Traditionally, manufacturing operations have gathered data manually, causing delays and miscommunications. Now, with the ubiquity of data capture solutions and the emergence of AR, complex processes, especially those surrounding assembly, are being made simpler through the accessibility of accurate data and real-time visibility.

“Frontline workers are more effective and need less training as they have the ability to obtain knowledge and leverage it when and where it’s needed,” claims Mark Wheeler, director of supply chain solutions at Zebra Technologies Corp., a company that specializes in data capture hardware ranging from bar code readers to wearable computers.

“Workers can now be held accountable for their tasks and decision-makers are able to make adjustments, due to increasing insight into how a part was maintained, delivered and assembled,” says Wheeler. “In this sense, data and AR will allow manufacturers to become more intelligent as time goes on.

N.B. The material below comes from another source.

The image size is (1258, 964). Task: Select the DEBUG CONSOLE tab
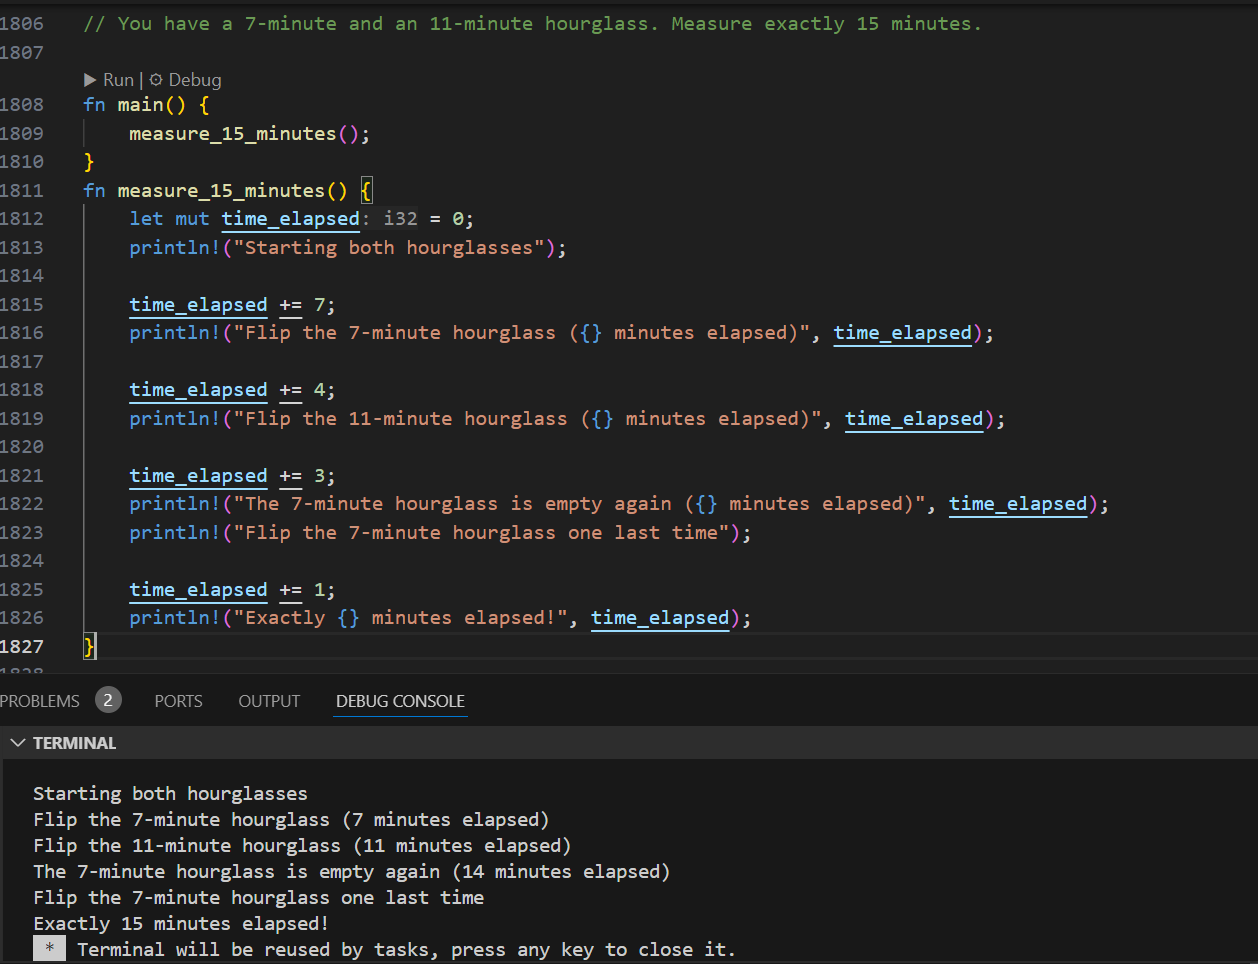pos(400,701)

“Augmented reality technology can help manufacturers improve productivity and streamline assembly operations by enabling them to access and act upon data in real-time,” explains Wheeler. “For assembly operations in particular, AR can outline the correct sequence of events for the assembler to reference, minimizing the risk of error and enhancing overall efficiency.”


AR in Action

Augmented reality is transforming the way that some industrial organizations operate today. It’s connecting workers with critical information to do their jobs in real-time, while improving productivity, quality and efficiency.

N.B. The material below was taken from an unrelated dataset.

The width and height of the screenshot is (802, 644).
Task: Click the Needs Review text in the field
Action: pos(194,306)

“Assembly operations are streamlined simply by eliminating paper-based instructions and connecting the workforce to digital sources of record, resulting in significantly easier change management and enforcing standard work,” says Upskill’s Kim. “Companies within the aerospace, automotive, life sciences and telecommunications industries have already realized the benefits of AR and are starting to deploy [the technology] at scale.”

One manufacturer leading the AR charge is AGCO. Its factory in Jackson, MN, which was an early adopter of Glass wearable technology, has achieved impressive results.

The ability to have access to instructions in quality, assembly and paint prep has led to reduced processing times, reduced defects and reduced training costs. AGCO has seen over a 30 percent reduction in inspection times, a 25 percent reduction in production time and the ability to train staff 300 percent faster.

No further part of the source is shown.